À reculons se veut bien différent de ses autres projets dans sa forme, mais ceux qui ont lu ses œuvres précédentes y retrouveront le même humour, toujours teinté d’ironie, et sa signature unique.
« Je suis parti de l’idée de faire un jeu littéraire avec ce livre, confie Philippe Chagnon en entrevue avec LE COURRIER. Je suis un grand lecteur de Paul Auster et des Éditions de Minuit et il y a souvent cette idée d’intrigue qui n’est pas une intrigue, avec un jeu de mise en abîme avec le narrateur qui est aussi un écrivain. Ça a été mon point de départ. Je voulais faire un livre avec une intrigue et une mise en abîme littéraire. »
L’histoire suit le narrateur, un écrivain en manque d’inspiration appelé à retourner dans sa ville natale – Saint-Hyacinthe – pour régler un problème familial. Le personnage se trouve rapidement pris dans d’étranges situations malgré lui. Les circonstances le mèneront à l’hôpital, où il croisera une ancienne fréquentation et où il sera témoin de magouilles qui se trament en coulisses. Tout ce qui se déroulera ne fera qu’alimenter l’obsession de l’auteur à créer le texte qu’il souhaite tant coucher sur papier.
Le livre lui-même est présenté dans un format plutôt atypique. Une nouvelle se trouve au début, puis la suite est séparée en deux parties, ponctuées de très courts chapitres. Un choix qui n’a pas été laissé au hasard.
« Je voulais qu’il y ait une intrigue dans l’histoire, mais aussi dans l’objet comme tel », titille l’auteur, en avouant son désir de « faire une sorte d’ellipse avec la nouvelle écrite par le narrateur dans le livre ».
Le lecteur se trouve par la même occasion plongé dans la tête d’un écrivain en plein processus de création. « Finalement, il se dit qu’il pourrait utiliser son histoire et la romancer, raconte Philippe Chagnon.
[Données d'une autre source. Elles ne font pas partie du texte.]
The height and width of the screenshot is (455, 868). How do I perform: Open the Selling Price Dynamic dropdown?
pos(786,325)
C’est un peu ça qui se passe dans ma tête en tant qu’écrivain quand je cherche des idées de poème ou de texte. Je trouve quelque chose à utiliser comme point de départ, avec des points d’ancrage. »
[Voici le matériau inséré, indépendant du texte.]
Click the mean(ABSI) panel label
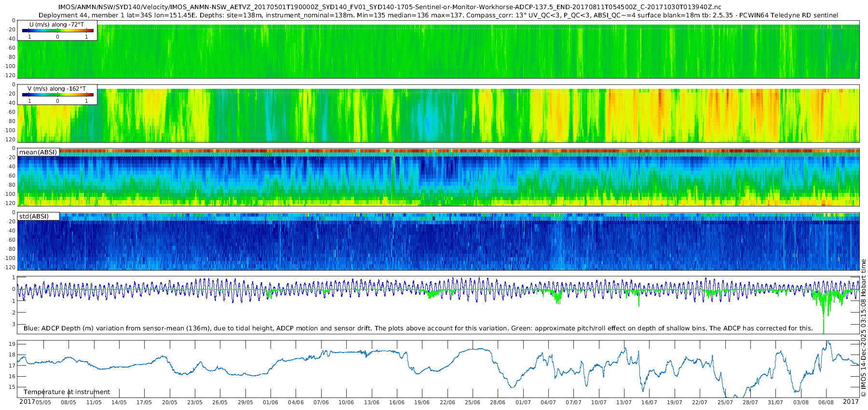 38,152
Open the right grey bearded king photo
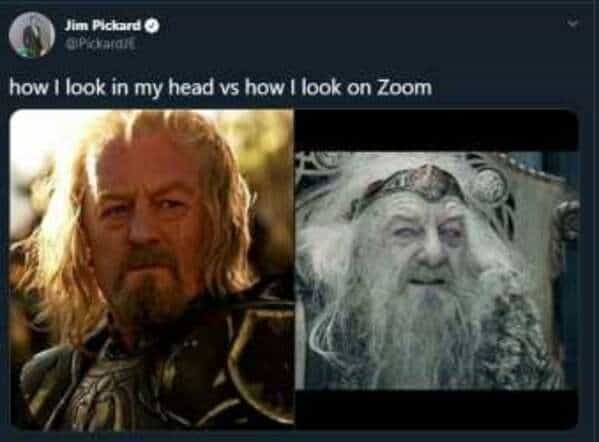 437,270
Le Maskoutain, établi à Montréal depuis plusieurs années, plonge d’ailleurs dans l’autofiction plus que jamais avec ce roman. « Dans L’essoreuse à salade, la partie d’autofiction était plus cachée et moins présente. Là, elle est un peu plus présente dans le sens où je prends des éléments de ma vie. […] Après, l’histoire a éclaté d’elle-même. Ce n’est pas une autofiction dans le sens où c’est une histoire qui m’est arrivée. J’ai inventé l’intrigue, inventé l’histoire. »
Il reconnaît néanmoins avoir puisé une part de son inspiration au sein de sa famille pour cette nouvelle proposition. « À la base, je voulais écrire un texte qui parlait du décès de mon grand-père, indique-t-il. Mais je me suis rendu compte que ça ne me tentait pas d’aller aussi près des choses comme elles sont arrivées, donc ça a bifurqué et ça a complètement sauté. C’est à force d’écrire et de réécrire que l’histoire s’est formée de cette manière-là. »
Avec À reculons, Philippe Chagnon voit une évolution importante dans son écriture. « C’est un livre qui va m’amener ailleurs dans mon parcours », estime-t-il.
Déjà, il pave la voie à une transition vers un style différent. « J’ai un autre projet en chantier où je me rapproche du roman noir. Ma prochaine étape, ce serait ça. Ce n’est pas un roman policier, mais ce n’est pas loin.
J’y ai touché un peu avec celui-ci, mais le prochain va être un peu plus noir », conclut-il.